Por otra parte, el carácter totalizante y monocultural del actual modelo de trabajo de la tierra pampeana puede evidenciarse en algunas de las prácticas discursivas que se pusieron en juego a partir del 2008, en el marco del “conflicto” entre gobierno nacional y productores rurales. Las ideas referidas de “los productores”, “el campo”, “la Argentina”, entre otras, sugerían la existencia de una única alternativa económico-productiva: como si la vida de todos los habitantes del país estuviese implicada de manera directa en lo discutido.
5 La república de la soja, op. cit.
6 Los que pierden todo, en revista Chispa (2008). nº 228. Buenos Aires. p. 3.

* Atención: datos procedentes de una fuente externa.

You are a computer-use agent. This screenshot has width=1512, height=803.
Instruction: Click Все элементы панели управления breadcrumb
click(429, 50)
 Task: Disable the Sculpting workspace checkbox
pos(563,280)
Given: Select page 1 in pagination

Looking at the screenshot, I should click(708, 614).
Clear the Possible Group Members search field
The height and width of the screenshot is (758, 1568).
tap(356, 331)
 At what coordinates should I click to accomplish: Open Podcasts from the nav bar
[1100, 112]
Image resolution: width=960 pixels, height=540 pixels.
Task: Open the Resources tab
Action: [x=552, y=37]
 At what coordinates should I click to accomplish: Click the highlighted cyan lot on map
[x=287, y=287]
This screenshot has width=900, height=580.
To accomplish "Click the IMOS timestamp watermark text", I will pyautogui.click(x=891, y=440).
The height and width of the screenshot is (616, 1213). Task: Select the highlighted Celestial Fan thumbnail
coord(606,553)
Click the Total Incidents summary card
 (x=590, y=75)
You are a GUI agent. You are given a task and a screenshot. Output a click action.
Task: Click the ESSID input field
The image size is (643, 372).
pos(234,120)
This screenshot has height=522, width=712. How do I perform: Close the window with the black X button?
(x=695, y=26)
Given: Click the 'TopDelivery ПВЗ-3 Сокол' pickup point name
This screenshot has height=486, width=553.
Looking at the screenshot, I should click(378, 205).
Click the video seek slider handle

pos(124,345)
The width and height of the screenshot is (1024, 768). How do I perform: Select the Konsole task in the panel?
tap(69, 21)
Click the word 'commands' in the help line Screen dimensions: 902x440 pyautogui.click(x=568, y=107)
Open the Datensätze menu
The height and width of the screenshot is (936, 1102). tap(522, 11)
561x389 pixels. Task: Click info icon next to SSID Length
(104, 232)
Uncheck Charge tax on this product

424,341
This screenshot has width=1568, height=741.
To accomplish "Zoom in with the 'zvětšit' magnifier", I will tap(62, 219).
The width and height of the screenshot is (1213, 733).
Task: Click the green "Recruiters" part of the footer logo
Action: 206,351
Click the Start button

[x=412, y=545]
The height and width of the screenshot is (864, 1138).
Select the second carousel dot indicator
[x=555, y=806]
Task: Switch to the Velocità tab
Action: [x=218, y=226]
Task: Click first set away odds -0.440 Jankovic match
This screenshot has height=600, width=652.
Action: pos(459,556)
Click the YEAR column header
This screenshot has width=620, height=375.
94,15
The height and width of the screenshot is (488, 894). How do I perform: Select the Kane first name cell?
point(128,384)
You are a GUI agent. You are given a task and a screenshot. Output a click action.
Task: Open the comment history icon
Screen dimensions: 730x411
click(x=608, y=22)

7 “Productores cordobeses plantean que el monocultivo quita espacio a la diversidad de flora que necesitan. Hay menos de la mitad de apicultores que hace una década”. Soja y agroquímicos, una mezcla mortal para abejas, en diario La Voz del Interior (13 de junio de 2010). Córdoba. p. 8 (sección A). En tanto, muchos pequeños tamberos abandonan el rubro. En 2002 funcionaban 15.000 establecimientos, pero desde entonces más de 4.000 cerraron sus puertas. La vaquita vivía en Pehuajó, pero un día se marchó (en www.infosur.info , agosto de 2009). En el mismo sentido, otras fuentes indican que la actividad mermaría otro 5 por ciento durante este 2010.
8 Matrimonio K: ni nacional ni popular, en revista Chispa, op. cit. p. 3.
9 La república de la soja, op. cit.
10 Voces de Resistencia II, en Revista Sudestada (2009). Año 7, nº 66. Buenos Aires. p. 41.
11 En documental Home. Dirigido por Yann Artus-Bertrand (2009).
12 Sam Moyo y Paris Yeros (coordinadores) (2008). Recuperando la tierra. El resurgimiento de movimientos rurales en África, Asia y América Latina. Ed. CLACSO. Buenos Aires.